## ABOUT THIS TASK
What the answer must hold is the line containing "Task: Click the Open Project folder icon" and all lines after it through the end of the listing, copied exactly, with pictures left out.

## THE DATA
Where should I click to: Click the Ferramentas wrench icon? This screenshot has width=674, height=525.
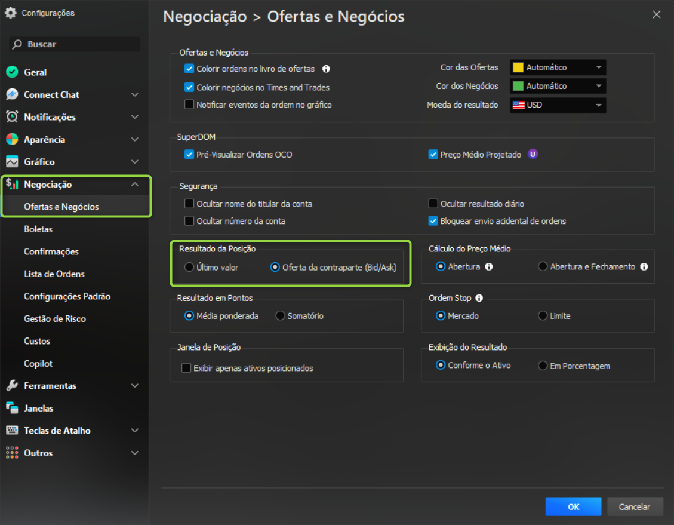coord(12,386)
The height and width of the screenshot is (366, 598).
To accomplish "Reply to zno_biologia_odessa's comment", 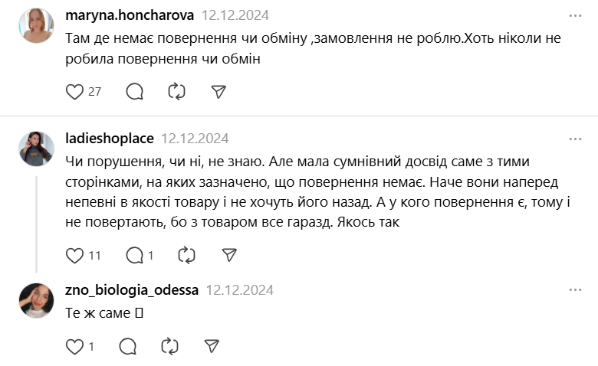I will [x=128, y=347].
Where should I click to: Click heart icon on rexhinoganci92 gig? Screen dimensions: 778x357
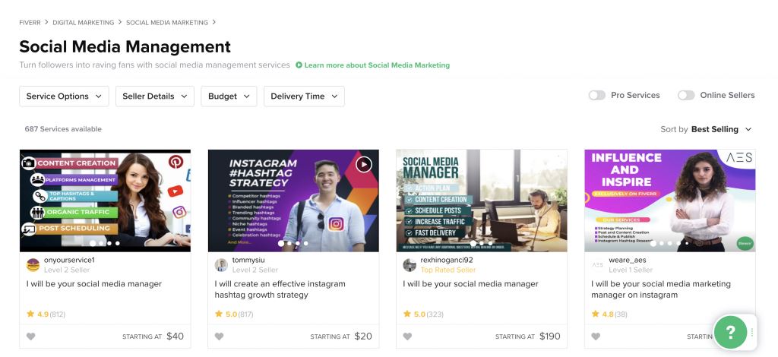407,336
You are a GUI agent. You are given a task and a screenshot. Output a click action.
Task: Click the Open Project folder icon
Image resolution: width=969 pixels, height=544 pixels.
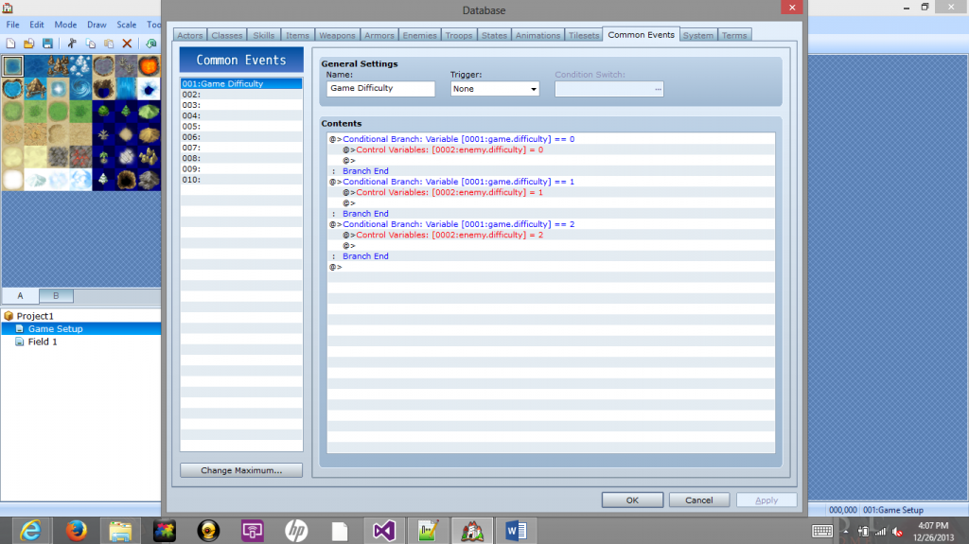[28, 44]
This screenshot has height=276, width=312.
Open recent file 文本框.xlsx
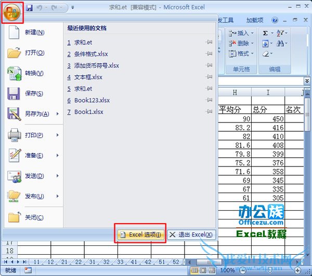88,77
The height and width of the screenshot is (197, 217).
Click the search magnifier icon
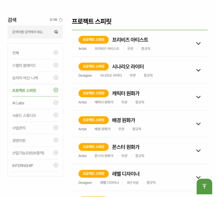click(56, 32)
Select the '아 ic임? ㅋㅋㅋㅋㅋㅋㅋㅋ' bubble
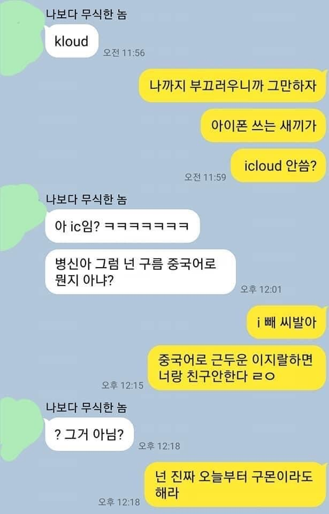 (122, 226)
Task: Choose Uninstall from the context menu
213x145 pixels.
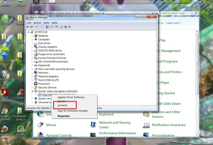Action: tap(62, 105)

## SOLUTION TO THE PROBLEM
Task: Click the Open Project folder icon
Image resolution: width=969 pixels, height=544 pixels.
[28, 44]
This screenshot has height=276, width=312.
Open recent file 文本框.xlsx
88,77
The height and width of the screenshot is (197, 217).
Click the search magnifier icon
click(56, 32)
Select the '아 ic임? ㅋㅋㅋㅋㅋㅋㅋㅋ' bubble
 (122, 226)
Task: Choose Uninstall from the context menu
213x145 pixels.
Action: tap(62, 105)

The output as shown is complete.